Study questions:
1 - Rewrite the heart rate zones article from "Heart Rate Zones Explained: What" to "phase and protocol.", substituting "Tanaka equation" for "Tanaka formula".
2 - List every entry in the "What It Trains" column of the heart rate zones table.

Excerpted text:
————————
Heart Rate Zones Explained: What Your Heart Rate Should Be in Each Workout
The five heart rate zones run from Z1 (50-60% of max HR, very easy) up to Z5 (90-100%, maximal). For VO2 max and interval work, target 90-95% of your max heart rate during the work phase and drop to 60-70% in recovery. Your max heart rate is best estimated with the Tanaka formula: 208 minus (0.7 times your age). Here is the target heart rate for every phase and protocol.
The 5 Heart Rate Zones
Each zone corresponds to a percentage of your maximum heart rate and trains a different physiological system.
| Zone | % of Max HR | What It Trains |
|---|---|---|
| Z1 | 50-60% | Recovery, very easy movement |
| Z2 | 60-70% | Aerobic base, fat oxidation |
| Z3 | 70-80% | Aerobic capacity, tempo |
| Z4 | 80-90% | Lactate threshold |
| Z5 | 90-100% | VO2 max, maximal effort |
How to Find Your Max Heart Rate
The most accurate age-based formula comes from a meta-analysis of 351 studies: the Tanaka formula gives 208 minus (0.7 times your age) (Tanaka et al., 2001). It outperforms the old "220 minus age" across a wide age range.
Example for a 40-year-old: 208 minus (0.7 times 40) = 208 minus 28 = 180 bpm max HR.
————————
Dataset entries

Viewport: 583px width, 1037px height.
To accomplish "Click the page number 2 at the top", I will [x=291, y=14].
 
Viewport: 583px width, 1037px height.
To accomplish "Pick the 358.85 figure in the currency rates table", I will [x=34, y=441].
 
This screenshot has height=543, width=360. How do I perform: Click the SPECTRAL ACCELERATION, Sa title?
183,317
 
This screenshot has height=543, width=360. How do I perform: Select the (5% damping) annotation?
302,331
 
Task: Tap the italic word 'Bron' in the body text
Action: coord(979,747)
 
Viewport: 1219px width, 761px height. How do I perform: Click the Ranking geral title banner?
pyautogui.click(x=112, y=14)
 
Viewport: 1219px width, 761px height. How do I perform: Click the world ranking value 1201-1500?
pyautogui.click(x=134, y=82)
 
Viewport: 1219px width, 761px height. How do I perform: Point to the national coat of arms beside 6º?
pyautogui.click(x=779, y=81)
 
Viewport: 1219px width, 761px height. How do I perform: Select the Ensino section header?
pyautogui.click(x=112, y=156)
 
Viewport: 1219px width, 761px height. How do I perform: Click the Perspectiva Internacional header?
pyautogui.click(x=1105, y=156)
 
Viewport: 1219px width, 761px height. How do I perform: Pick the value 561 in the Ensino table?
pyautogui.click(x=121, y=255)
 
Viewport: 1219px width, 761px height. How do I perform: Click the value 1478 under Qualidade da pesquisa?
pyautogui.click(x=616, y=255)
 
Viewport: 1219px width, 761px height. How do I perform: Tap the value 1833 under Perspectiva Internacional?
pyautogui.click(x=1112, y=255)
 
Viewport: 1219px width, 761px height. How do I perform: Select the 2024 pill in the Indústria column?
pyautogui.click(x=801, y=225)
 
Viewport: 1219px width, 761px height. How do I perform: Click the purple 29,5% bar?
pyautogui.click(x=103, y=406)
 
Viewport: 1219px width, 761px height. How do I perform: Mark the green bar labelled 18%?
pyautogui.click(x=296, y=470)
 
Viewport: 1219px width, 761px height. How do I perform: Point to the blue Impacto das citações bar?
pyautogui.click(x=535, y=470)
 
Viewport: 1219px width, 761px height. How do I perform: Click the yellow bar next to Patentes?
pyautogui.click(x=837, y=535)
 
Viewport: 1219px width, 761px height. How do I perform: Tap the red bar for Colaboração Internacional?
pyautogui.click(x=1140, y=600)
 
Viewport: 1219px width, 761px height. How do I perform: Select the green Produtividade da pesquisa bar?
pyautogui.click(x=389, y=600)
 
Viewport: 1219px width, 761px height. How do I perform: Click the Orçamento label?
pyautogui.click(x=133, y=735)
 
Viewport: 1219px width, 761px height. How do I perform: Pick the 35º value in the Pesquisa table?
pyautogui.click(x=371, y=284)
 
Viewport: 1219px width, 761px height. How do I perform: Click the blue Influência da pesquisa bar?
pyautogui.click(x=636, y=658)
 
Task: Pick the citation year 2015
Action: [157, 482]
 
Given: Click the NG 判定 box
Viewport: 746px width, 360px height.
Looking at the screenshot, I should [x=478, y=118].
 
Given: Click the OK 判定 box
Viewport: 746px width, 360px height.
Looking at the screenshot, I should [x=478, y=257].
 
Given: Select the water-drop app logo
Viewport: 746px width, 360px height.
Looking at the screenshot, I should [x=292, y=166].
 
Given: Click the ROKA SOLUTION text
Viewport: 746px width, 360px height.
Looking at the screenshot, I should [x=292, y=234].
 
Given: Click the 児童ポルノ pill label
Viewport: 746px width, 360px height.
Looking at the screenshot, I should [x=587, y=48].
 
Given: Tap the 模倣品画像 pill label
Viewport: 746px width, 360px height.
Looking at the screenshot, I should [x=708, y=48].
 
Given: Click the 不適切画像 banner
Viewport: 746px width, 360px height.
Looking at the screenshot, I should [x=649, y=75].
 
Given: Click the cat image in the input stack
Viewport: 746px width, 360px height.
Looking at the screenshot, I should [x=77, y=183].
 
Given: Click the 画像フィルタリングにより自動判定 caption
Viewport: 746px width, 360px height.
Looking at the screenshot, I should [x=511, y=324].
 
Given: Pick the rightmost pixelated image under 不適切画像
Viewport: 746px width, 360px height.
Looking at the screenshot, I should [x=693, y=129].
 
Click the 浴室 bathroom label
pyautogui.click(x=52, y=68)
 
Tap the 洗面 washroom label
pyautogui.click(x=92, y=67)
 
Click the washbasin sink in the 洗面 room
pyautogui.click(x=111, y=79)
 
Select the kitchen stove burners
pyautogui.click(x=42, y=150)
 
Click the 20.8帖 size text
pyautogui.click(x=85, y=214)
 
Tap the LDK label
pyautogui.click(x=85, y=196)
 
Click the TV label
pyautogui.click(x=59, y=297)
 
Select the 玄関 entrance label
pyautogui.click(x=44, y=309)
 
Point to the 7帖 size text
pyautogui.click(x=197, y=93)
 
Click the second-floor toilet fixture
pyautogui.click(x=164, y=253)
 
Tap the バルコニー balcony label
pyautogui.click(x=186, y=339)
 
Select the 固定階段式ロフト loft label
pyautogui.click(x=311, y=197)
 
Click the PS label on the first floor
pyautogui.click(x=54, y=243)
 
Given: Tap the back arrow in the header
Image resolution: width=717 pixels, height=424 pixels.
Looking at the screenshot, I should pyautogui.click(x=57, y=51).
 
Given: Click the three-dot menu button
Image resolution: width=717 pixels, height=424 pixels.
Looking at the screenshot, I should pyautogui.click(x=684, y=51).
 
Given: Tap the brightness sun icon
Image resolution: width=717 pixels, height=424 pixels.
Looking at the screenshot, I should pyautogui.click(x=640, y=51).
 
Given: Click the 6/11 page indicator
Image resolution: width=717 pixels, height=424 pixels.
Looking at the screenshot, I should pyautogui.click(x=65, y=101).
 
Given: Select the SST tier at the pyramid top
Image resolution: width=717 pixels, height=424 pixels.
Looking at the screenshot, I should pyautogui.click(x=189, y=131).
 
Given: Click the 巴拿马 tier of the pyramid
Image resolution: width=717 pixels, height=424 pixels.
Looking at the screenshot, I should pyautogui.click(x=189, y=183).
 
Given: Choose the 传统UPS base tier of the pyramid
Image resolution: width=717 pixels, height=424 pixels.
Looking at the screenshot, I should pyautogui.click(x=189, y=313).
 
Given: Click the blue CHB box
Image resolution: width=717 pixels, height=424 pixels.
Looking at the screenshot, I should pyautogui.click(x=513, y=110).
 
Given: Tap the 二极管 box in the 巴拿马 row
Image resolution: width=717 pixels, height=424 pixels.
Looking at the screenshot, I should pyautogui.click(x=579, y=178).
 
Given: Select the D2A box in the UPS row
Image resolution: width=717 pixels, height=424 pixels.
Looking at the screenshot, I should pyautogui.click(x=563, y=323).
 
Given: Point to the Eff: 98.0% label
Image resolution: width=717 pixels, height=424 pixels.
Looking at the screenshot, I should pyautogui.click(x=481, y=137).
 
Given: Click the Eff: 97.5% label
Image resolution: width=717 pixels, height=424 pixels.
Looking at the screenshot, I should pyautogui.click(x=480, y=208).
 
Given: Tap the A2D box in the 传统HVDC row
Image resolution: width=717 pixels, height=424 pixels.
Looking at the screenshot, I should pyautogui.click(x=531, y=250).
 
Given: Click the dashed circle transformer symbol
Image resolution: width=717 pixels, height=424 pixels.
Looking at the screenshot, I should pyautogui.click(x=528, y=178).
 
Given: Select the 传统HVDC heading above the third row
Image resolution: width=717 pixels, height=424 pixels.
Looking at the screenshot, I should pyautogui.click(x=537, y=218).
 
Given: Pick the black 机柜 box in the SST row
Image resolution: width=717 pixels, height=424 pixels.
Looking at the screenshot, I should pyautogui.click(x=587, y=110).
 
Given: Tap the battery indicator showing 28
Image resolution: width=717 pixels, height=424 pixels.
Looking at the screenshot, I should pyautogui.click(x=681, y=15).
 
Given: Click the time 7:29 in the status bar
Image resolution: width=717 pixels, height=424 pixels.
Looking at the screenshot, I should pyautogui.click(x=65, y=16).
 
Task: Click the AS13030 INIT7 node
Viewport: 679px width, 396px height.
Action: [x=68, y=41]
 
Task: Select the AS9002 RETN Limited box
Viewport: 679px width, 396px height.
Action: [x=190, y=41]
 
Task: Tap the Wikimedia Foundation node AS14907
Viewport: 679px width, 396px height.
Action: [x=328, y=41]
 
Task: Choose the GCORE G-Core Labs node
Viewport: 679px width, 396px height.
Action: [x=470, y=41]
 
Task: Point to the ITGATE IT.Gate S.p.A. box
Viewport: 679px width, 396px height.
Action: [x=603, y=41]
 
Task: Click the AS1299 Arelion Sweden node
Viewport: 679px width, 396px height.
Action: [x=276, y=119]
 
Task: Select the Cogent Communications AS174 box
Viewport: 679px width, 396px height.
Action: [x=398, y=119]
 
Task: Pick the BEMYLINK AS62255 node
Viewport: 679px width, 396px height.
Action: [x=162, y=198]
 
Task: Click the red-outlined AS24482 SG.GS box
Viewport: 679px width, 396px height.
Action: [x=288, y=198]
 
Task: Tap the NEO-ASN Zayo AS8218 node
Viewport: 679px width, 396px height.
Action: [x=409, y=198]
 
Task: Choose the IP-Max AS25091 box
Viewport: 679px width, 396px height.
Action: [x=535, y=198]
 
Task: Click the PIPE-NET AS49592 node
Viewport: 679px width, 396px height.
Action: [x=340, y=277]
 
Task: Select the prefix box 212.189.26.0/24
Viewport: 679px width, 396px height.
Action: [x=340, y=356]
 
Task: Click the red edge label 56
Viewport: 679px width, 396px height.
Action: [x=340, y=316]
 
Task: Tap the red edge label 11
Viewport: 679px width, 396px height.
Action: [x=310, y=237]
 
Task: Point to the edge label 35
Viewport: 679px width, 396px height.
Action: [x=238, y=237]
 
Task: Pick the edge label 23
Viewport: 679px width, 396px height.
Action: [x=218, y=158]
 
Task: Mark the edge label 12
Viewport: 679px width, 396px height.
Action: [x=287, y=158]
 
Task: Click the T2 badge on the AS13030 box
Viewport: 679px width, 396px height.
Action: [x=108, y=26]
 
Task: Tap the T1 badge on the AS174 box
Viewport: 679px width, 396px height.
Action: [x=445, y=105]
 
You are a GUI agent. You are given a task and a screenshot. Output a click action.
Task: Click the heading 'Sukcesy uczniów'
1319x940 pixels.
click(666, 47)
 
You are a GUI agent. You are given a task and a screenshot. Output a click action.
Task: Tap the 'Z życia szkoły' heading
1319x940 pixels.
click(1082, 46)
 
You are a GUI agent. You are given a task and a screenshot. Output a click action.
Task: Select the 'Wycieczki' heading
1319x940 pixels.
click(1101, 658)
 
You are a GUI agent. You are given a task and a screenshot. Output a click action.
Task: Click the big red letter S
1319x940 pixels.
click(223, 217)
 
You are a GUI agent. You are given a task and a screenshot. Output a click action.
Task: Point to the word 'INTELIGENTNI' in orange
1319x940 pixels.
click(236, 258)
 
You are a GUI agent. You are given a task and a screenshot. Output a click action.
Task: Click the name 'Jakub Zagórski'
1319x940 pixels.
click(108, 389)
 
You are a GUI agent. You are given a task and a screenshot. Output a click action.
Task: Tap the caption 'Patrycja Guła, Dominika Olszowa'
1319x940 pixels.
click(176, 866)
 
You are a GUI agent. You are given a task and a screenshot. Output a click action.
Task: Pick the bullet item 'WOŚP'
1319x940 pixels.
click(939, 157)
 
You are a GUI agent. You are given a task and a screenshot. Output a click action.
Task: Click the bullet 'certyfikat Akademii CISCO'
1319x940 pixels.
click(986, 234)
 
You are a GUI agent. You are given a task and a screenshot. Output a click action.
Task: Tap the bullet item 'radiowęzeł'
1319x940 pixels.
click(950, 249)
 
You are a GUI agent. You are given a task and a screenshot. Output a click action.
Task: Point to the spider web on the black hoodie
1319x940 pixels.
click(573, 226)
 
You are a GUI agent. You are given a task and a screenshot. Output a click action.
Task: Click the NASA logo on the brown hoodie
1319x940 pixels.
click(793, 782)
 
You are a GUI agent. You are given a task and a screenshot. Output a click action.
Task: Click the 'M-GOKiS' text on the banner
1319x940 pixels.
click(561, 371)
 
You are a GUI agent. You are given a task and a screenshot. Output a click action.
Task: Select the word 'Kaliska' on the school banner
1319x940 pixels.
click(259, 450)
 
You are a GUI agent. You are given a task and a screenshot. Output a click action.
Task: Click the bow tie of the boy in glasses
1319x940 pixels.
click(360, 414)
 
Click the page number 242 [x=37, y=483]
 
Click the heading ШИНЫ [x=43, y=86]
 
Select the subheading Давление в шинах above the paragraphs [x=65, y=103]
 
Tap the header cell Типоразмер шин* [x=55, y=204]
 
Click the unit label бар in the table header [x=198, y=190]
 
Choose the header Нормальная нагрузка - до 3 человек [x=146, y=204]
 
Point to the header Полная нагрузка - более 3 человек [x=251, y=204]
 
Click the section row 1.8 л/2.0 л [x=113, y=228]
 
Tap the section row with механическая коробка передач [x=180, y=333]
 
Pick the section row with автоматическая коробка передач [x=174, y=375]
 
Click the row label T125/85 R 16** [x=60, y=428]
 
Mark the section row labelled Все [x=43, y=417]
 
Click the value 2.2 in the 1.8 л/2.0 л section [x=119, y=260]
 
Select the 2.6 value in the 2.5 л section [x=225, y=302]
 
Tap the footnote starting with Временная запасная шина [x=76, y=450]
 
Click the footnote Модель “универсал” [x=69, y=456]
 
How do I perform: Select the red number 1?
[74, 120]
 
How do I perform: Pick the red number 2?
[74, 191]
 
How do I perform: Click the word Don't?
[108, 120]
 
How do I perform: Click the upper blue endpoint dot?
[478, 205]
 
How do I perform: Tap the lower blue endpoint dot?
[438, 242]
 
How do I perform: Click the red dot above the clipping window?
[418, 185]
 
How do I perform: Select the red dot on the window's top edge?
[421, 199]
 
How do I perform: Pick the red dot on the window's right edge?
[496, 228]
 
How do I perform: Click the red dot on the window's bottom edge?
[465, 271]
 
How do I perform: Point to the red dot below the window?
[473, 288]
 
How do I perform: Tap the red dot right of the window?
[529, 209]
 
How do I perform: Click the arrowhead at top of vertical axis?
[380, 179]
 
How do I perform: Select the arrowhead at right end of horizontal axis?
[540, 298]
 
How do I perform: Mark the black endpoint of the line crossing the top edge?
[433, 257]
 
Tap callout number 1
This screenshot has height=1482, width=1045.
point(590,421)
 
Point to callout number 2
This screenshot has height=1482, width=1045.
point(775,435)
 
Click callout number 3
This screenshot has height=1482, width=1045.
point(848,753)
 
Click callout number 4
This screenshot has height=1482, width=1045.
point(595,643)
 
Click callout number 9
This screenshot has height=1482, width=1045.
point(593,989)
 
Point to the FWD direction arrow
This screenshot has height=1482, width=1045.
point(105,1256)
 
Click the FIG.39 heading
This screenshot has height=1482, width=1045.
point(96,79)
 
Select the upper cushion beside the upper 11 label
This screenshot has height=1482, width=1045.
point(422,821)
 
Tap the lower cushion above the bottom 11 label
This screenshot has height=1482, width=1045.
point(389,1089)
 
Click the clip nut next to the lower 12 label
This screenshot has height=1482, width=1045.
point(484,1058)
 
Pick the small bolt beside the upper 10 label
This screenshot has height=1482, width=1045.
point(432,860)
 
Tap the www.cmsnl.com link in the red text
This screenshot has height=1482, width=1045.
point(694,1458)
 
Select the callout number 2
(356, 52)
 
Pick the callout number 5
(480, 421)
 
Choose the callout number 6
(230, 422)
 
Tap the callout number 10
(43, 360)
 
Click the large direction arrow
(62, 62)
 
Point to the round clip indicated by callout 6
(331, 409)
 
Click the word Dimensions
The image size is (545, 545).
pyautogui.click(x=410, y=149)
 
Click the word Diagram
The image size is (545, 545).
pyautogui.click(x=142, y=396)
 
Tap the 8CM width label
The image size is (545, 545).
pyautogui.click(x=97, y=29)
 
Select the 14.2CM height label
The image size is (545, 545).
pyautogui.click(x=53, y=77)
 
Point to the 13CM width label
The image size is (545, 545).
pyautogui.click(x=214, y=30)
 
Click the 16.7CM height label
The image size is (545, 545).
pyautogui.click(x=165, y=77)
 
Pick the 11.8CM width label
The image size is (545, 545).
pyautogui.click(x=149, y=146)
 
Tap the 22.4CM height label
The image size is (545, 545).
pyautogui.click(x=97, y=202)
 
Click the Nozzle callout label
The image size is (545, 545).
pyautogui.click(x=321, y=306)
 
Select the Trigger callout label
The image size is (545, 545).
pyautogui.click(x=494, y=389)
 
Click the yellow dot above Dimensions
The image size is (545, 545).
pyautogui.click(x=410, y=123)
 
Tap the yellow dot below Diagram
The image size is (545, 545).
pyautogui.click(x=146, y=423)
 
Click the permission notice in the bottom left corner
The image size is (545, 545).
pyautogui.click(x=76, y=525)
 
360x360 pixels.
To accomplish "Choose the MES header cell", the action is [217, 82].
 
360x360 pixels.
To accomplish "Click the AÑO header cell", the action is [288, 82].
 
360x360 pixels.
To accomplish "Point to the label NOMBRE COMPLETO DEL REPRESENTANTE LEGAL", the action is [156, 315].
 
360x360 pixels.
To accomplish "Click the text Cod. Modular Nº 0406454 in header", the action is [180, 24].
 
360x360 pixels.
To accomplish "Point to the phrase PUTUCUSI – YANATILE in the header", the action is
————————
Answers below:
1 -
Heart Rate Zones Explained: What Your Heart Rate Should Be in Each Workout
The five heart rate zones run from Z1 (50-60% of max HR, very easy) up to Z5 (90-100%, maximal). For VO2 max and interval work, target 90-95% of your max heart rate during the work phase and drop to 60-70% in recovery. Your max heart rate is best estimated with the Tanaka equation: 208 minus (0.7 times your age). Here is the target heart rate for every phase and protocol.

2 -
Recovery, very easy movement
Aerobic base, fat oxidation
Aerobic capacity, tempo
Lactate threshold
VO2 max, maximal effort